I usually put integration tests in the client repo but it doesn't matter. The
key is that you put in a trigger so they get run by changes to any of the
projects.

------
github-cat
Hmm, another big challenge for continuous delivery is actually human factor.
You need to have people who can work in continuous delivery mode. This factor
is more critical than that of traditional software development based on my
experience.

------
korzun
Good article. I want to offer my thoughts on a couple of things from my
personal experience.

> If the change deployed is small, there is less code to look through in case
> of a problem. If you only deploy new software every three weeks, there is a
> lot more code that could be causing a problem.

That's relative. Pushing out an accumulated amount of small changes once a
week will most likely have the same end the result. The difference is, if you
commit more than one breaking change you are dynamically expanding the window
of service degradation. One release with three breaking changes is better than
three broken pushes.

> If a problem can’t be found or fixed quickly, it is also a lot easier to
> revert a small deploy than a large deploy.

It is also harder to revert two non-consecutive deploys out of three.

> If I deploy a new feature as soon as it is ready, everything about it is
> fresh in my mind. So if there is a problem, trouble shooting is easier than
> if I have worked on other features in between.

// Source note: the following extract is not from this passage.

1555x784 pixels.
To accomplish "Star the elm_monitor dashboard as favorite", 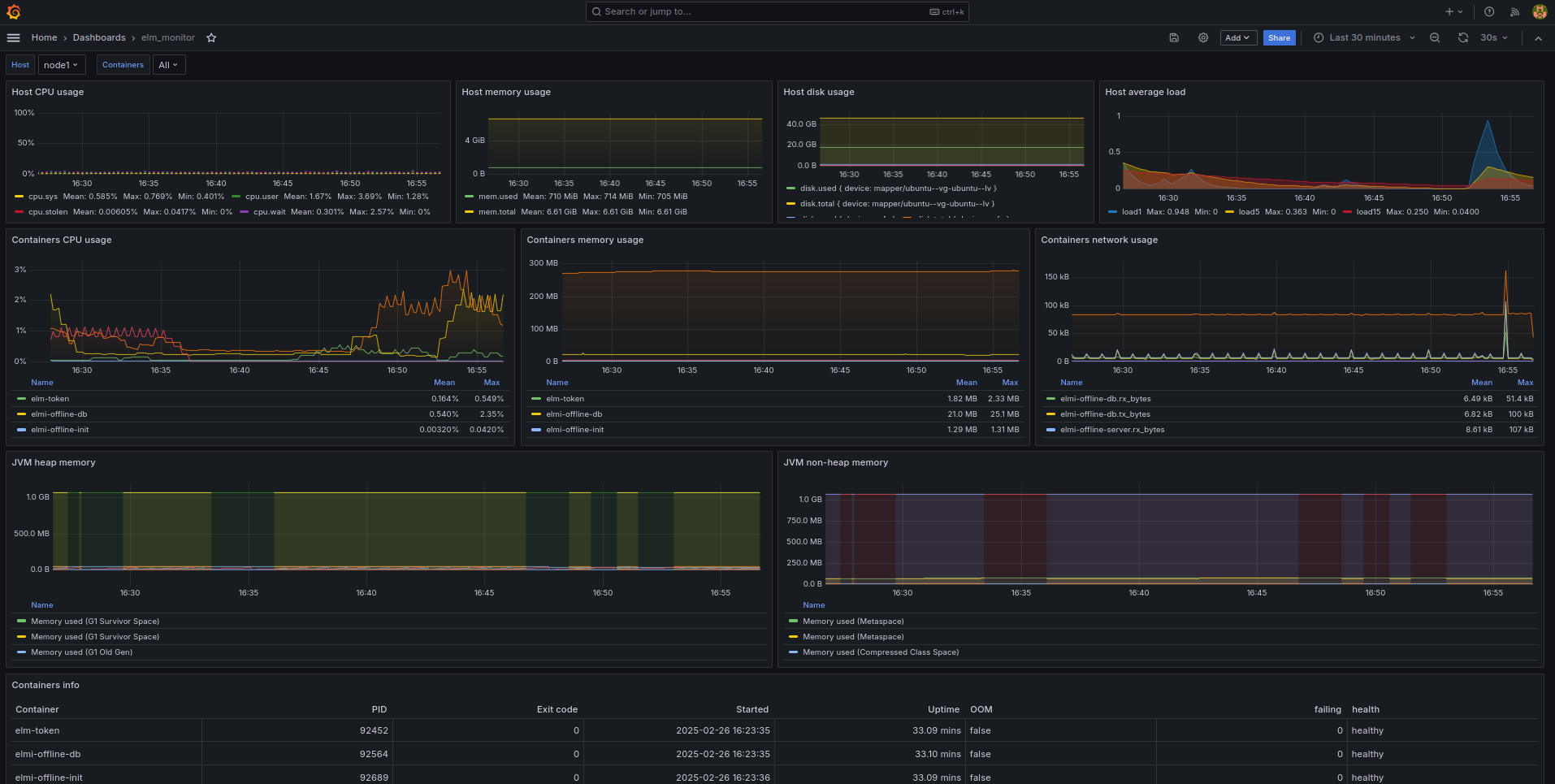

Personally, I favor stability vs. easier troubleshooting. This works for some
products and not others.

> It is also frees up mental energy to be completely done with a feature
> (including deployed to production).

Anecdotal evidence, but my team would usually catch and correct bugs when they
have to come back to green light a production push. Engineers that ship clean
and fast are rare.

> All things being equal, the faster a feature reaches the customer, the
> better. Having a feature ready for production, but not deploying it, is
> wasteful.

Something like this would usually be pushed out manually to align with other
non-engineering parties within your company. Pushing broken features to the
customer faster is not a good thing. Unless you can assume 100% success rate;
which is not possible.

> The sooner the customer starts using the new feature, the sooner you hear
> what works, what doesn’t work, and what improvements they would like.

This depends on the stage of the company, the product, and your customers.

> Furthermore, as valuable as testing is, it is never as good as running new
> code in production. The configuration and data in the production environment
> will reveal problems that you would never find in testing.

All of the environments I govern match production 1:1 (sans data sanitation)
in every way possible. I feel pretty strongly about this, if you can't test
your code without pushing it into production, you should not be automating
anything.

> Continuous delivery works best when the developers creating the new features
> are the ones deploying them. There are no hand-offs – the same person writes
> the code, tests, deploys and debugs if necessary. This quote (from Werner
> Vogels, CTO of Amazon) sums it up perfectly: “You built it, you run it.”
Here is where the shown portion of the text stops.